PAGE EXCERPT:
══════════════════════════════

Lenten Devotion Day 36

Feed My Spirit

The Last Supper

Bread is such a basic part of our lives. Most of us eat bread every day. Same thing in Jesus’ time. Bread was eaten daily. Bread was used in religious observances. Jesus understood the importance of bread in our lives. He knew bread was something we use regularly.

On the night He was betrayed, Jesus gave new meaning to wine and bread. He wanted His disciples, and us, to remember the sacrifice He made for us. He shed His blood and gave His body for us. Each time we take Communion, He wants us to remember this.

There is more to it than that. This is not just about those times we take communion. It is not just about remembering the sacrifice Jesus made for each of us. According to the dictionary, Communion is “the sharing of intimate thoughts and feelings, especially when the exchange is on a mental or spiritual level.” When we take communion, we are able to share our thoughts and feelings with Jesus. Jesus is able to share His thoughts and feelings with us. This is another very important part of communion but I believe it goes farther than that.

Communion is sometimes referred to as a “meal.” Meals are important. This is a time when we are able to come together with others, people that are important to us, and share our thoughts and feelings, the events of the day.

Unfortunately, sharing meals has become a lost activity in some families. Everyone is “too busy” to sit down all at one time to eat together. Ok. I’m not going to argue with anyone about that. You understand your family schedule better than I do. However, there must be times during the week when family meals can be scheduled.

In my church, communion is not a daily or weekly event. It is only observed every few months and on specific occasions, making this sacred meal so very special for all of us. It’s a time we come closer together as a faith family. It’s a time we come closer to God.

This sharing, coming to the table, is important whether in the church or the home. Busy or not, it’s very important for your family to find time to come to the table.

Discussion Questions

1. Communion helps us feel closer to God. Discuss communion with your family. Talk about the way you feel when you take communion.

2. Talk to your kids about other ways to communicate with God.

3. We work hard to feel people physically. How can we feed them spiritually?

4. Does your family sit down to dinner regularly? If not, how can you make this happen?

5. At dinner, do family members talk to one another? What do you discuss?

6. How can you make your dinners a time for sharing thoughts and feelings?

7. How can you help your family understand the importance of eating together?

Lenten Devotion Day 35

I Said Get Out!

Jesus Cleanses the Temple

In ninth grade, I was chosen to be on the school paper. I still remember being taught the basics of journalism: Dog bites man is not news; Man bites dog is news.

This expression seems very outdated now but the idea still holds true. Man bites dog is news not simply because it is extraordinary but also because it is shocking. News often shocks us. We are appalled to hear the actions of others, actions that go against the norm. Unfortunately, there are times when those actions are not done in one big shocking event but little by little over time. When this happens, society becomes accustom to the abnormal and accepts it as normal. Man biting dog is no longer news.

══════════════════════════════

BRIEF: Extend the Lenten devotion above, picking up right after its final sentence.

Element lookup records
══════════════════════════════

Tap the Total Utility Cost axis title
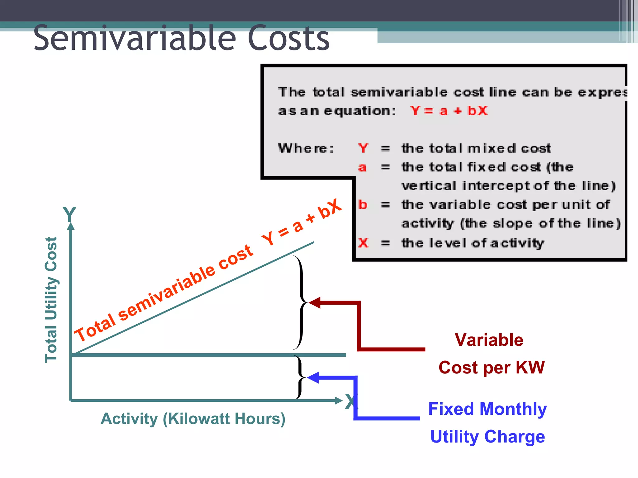51,299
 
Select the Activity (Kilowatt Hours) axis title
193,419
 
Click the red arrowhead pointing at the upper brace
315,302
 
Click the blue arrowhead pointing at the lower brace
313,377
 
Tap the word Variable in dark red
489,340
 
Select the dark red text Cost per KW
492,368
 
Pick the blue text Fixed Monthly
488,409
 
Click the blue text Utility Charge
488,437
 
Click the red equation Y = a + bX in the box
449,111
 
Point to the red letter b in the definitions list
363,205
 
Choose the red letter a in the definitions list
362,167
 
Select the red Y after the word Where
363,148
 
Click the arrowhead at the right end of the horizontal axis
339,401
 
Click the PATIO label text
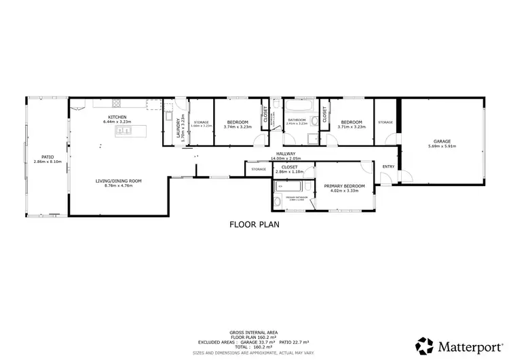(x=48, y=156)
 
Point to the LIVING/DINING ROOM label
(x=117, y=181)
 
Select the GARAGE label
(x=441, y=141)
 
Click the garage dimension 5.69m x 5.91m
(x=441, y=146)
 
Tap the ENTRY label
(x=388, y=166)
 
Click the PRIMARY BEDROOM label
(x=344, y=185)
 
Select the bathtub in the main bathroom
(x=296, y=107)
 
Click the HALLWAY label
(x=285, y=154)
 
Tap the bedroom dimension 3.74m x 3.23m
(x=238, y=126)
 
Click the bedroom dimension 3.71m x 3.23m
(x=351, y=126)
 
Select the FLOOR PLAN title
(x=254, y=223)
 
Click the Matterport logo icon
(x=425, y=344)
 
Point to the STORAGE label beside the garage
(x=385, y=122)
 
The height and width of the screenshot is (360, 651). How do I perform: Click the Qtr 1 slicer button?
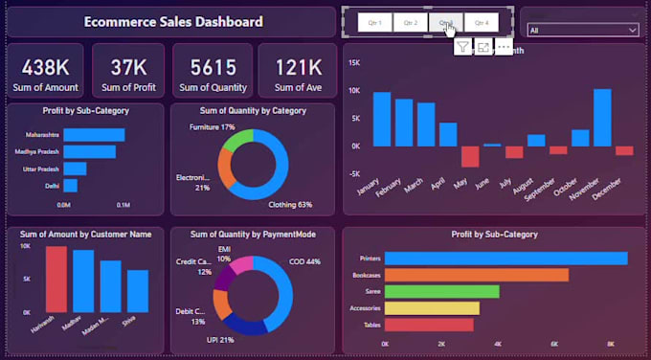point(374,22)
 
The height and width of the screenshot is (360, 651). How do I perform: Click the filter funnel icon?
point(462,47)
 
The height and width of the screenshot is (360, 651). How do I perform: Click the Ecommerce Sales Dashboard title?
point(173,22)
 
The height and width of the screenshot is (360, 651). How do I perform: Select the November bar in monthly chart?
point(602,117)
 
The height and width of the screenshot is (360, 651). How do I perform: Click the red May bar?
point(470,156)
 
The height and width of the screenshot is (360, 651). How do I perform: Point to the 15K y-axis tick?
point(353,63)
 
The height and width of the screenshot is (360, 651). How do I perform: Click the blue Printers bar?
point(505,259)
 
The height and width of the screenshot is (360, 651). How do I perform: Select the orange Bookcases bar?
point(476,275)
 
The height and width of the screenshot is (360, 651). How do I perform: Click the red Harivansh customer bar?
point(56,279)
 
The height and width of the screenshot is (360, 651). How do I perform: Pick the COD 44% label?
point(307,261)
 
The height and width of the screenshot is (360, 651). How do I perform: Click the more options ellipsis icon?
point(505,47)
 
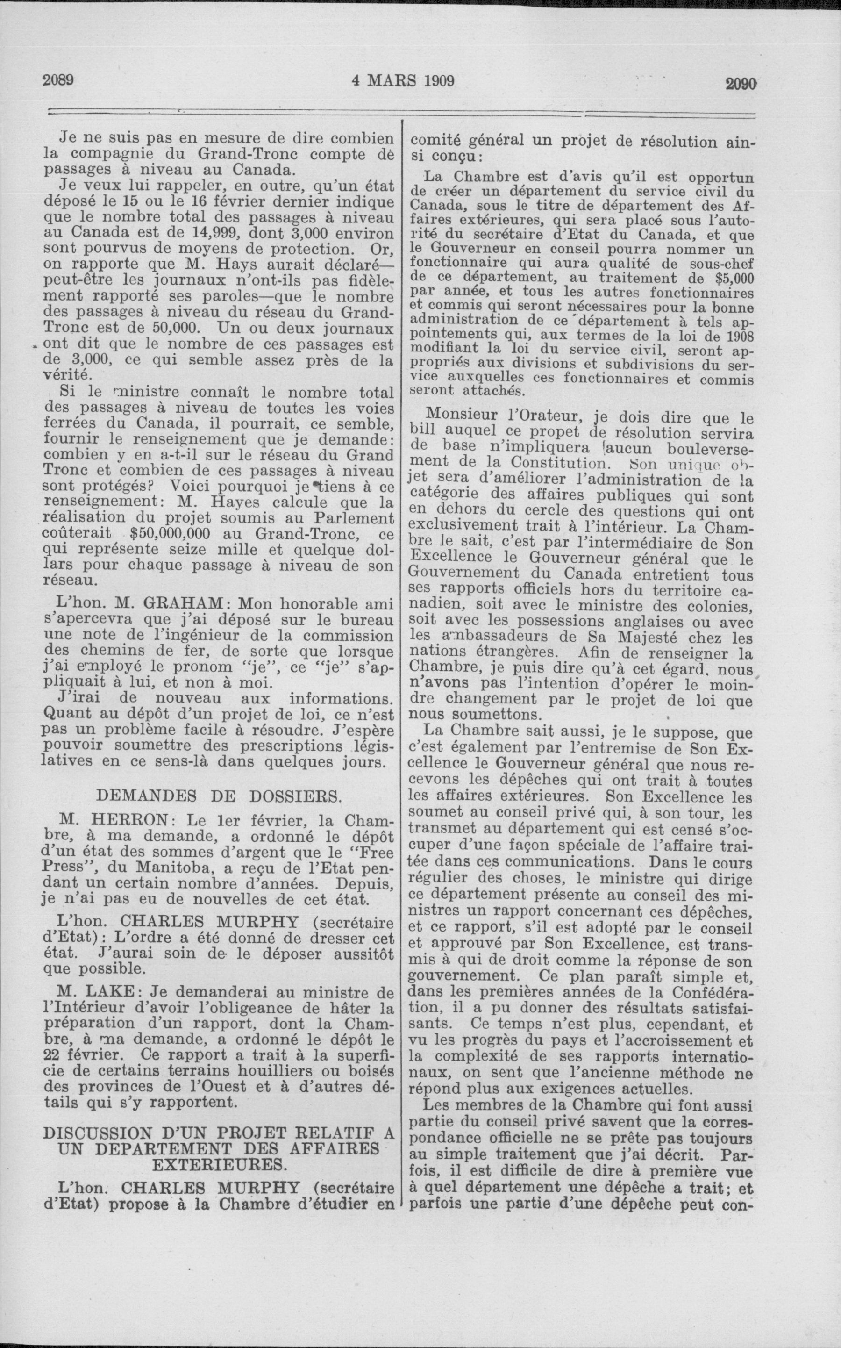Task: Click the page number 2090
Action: point(742,83)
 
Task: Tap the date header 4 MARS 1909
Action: point(403,81)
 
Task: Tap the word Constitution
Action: point(558,462)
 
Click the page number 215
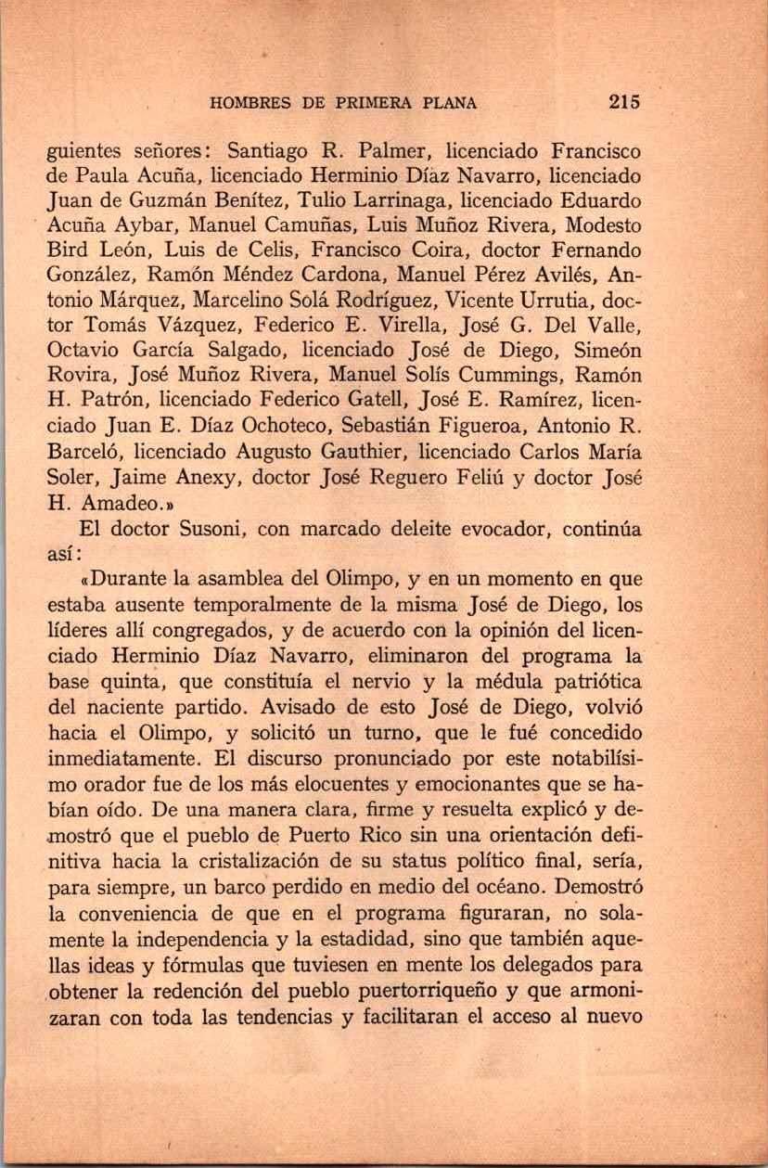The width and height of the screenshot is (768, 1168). point(625,103)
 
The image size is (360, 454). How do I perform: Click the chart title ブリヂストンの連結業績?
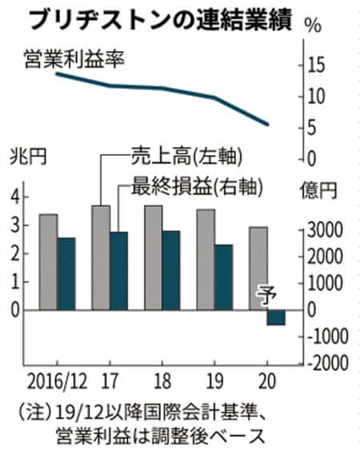pos(161,20)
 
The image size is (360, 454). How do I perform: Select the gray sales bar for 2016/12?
pos(49,262)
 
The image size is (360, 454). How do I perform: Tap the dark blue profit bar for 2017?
pos(119,271)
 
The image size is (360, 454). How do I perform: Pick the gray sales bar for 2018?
pos(154,257)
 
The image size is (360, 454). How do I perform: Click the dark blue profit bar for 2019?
pos(224,277)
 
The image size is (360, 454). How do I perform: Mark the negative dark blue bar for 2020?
pos(276,317)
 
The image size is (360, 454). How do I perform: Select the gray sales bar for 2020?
pos(258,269)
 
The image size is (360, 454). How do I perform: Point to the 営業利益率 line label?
pos(74,59)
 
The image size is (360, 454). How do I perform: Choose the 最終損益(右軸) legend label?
pos(197,186)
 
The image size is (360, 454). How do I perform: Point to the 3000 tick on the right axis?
pos(325,230)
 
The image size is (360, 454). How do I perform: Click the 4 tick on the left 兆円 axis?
pos(16,197)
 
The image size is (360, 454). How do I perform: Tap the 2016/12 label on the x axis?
pos(57,381)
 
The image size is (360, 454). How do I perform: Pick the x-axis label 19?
pos(214,381)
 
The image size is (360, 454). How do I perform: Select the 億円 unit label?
pos(319,190)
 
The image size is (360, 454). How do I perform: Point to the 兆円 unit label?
pos(28,157)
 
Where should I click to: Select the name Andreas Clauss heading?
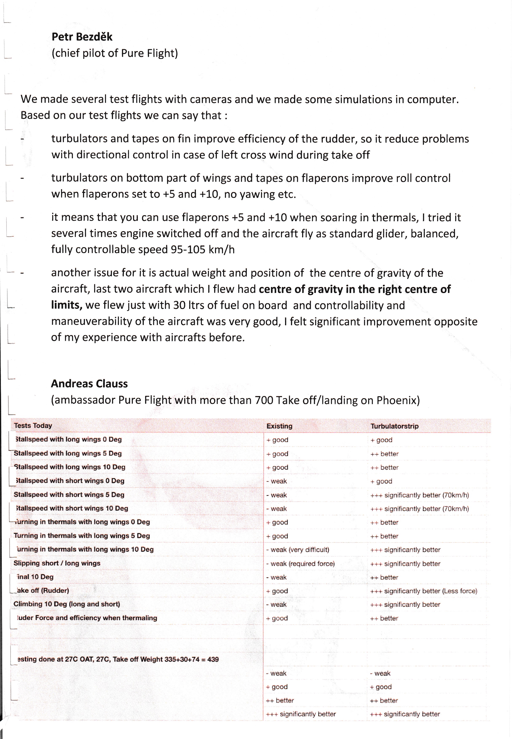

══════════════════════════════

EXERCISE OUTPUT:
Just because man biting dog becomes acceptable doesn’t make it right. This is the situation that day Jesus walked into the Temple and had a fit. Everyone else walked in that day and saw business as usual. Jesus walked in and saw an abomination so extreme He displayed true righteous anger.

Remember, there was only one Temple. It was a special place where Jews came to pray and celebrate special sacred observances. Jesus had been circumcised at the Temple. He had His Bar Mitzvah at the Temple. The Temple meant a lot to the Jews and even more to Jesus for many reason. So, what made Him so angry?

People traveled from other regions to come to the Temple. Many of them only had foreign currency with them.  However, the Temple leaders required the Temple tax be paid in Hebrew currency. People had to exchange their foreign money for Hebrew.

Stop and consider it for a moment: The courtyard of the Temple looked like the swap meet! Animals everywhere, people conducting business, moneychangers gouging people. How would you feel if you went to church and there were vendors set up in the Narthex selling their merchandise? Well, Jesus felt the same way! Even though everyone else at the Temple that day thought things were normal.

Only Jesus thought things were wrong. Didn’t matter what everyone else thought. Jesus needed to take a stand and show how wrong all this was. Standing up for what He thought was right cost Jesus His life. When the Temple leaders saw what Jesus did that day, they began plotting to have Jesus put to death. Jesus knew standing up for what was right would cost Him, cost Him big  and He still did it.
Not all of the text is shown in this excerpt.